Promote Better Patient Experiences Through Enhanced Referral Networks

Now that the federal government has ensured that healthcare providers store patient records electronically, the next challenge is to make sure those records follow the patient wherever they end up. Interoperability enables patient information exchange between different systems throughout the patient journey.  

Interoperability may be required at any point in the patient’s journey – from admission through hospital transfers and discharge; when one doctor refers a patient to another doctor, for diagnostic testing, or for outpatient treatment or care.

Most people in the healthcare industry are familiar with the Health Information Portability and Accountability Act (HIPAA) of 1996 protecting the privacy and security of patient medical information.

Through the 21st Century Cures Act of 2016 (the Cures Act) the federal government stepped in again to ensure that patients have access to and control over their electronic records and that these records are accessible by their providers regardless of where they are kept. 

Every year, one of every three patients will be the subject of a referral request.
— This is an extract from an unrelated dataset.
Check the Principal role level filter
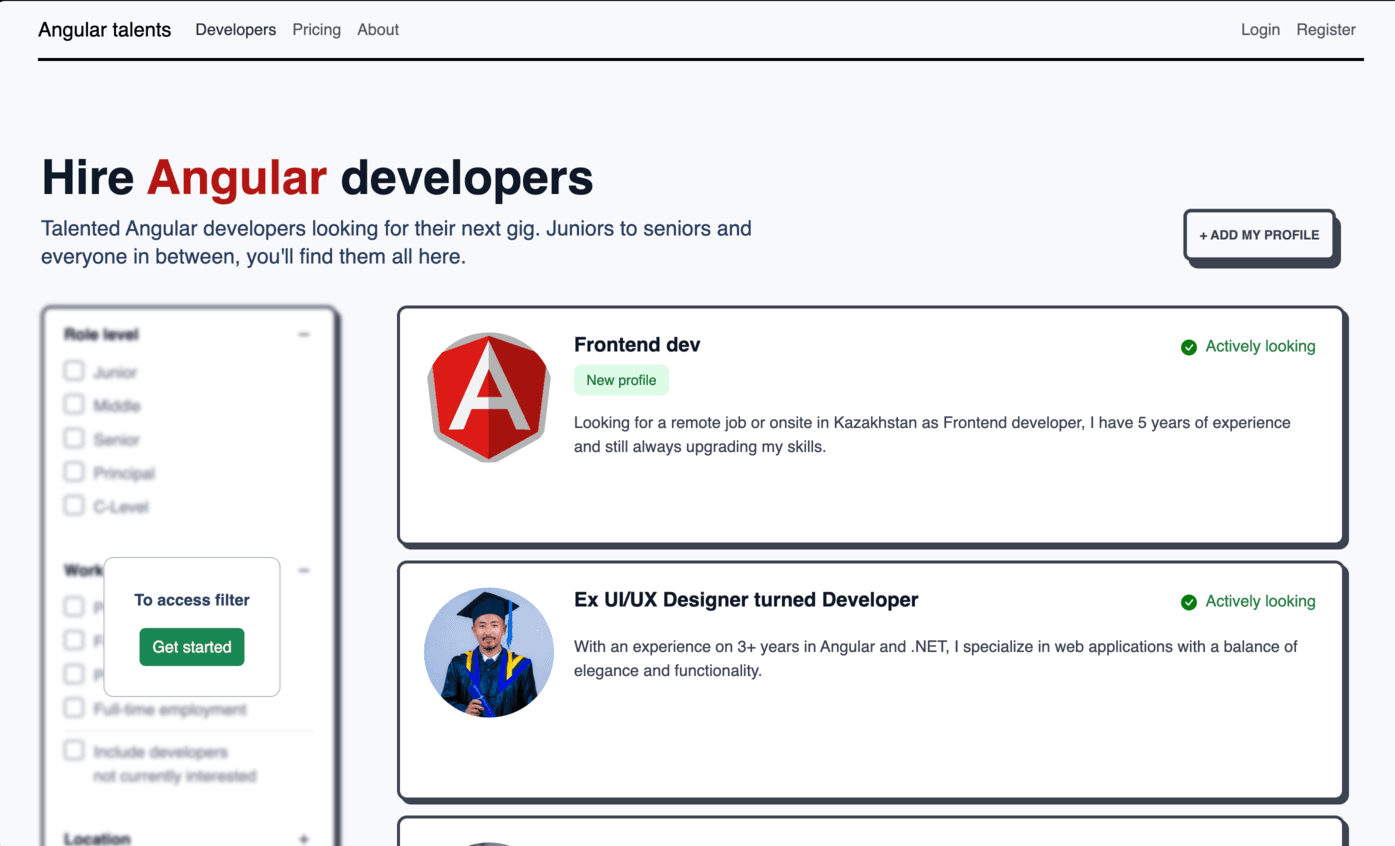Image resolution: width=1395 pixels, height=846 pixels. coord(73,471)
With the COVID-19 pandemic, the need for patient information exchange between medical providers has skyrocketed.

Here is a brief overview of the current state of affairs in many doctor offices and what the MedMatch Network is doing to facilitate interoperability and compliance with new government regulations.  

Patient Referrals: 20th Century Practice in the 21st Century

Consider the fax machine. Popular since the 1970s, it is now an increasingly antiquated way of exchanging information. Yet in healthcare, patient referrals are sent by fax machine or its “electronic” version, the efax.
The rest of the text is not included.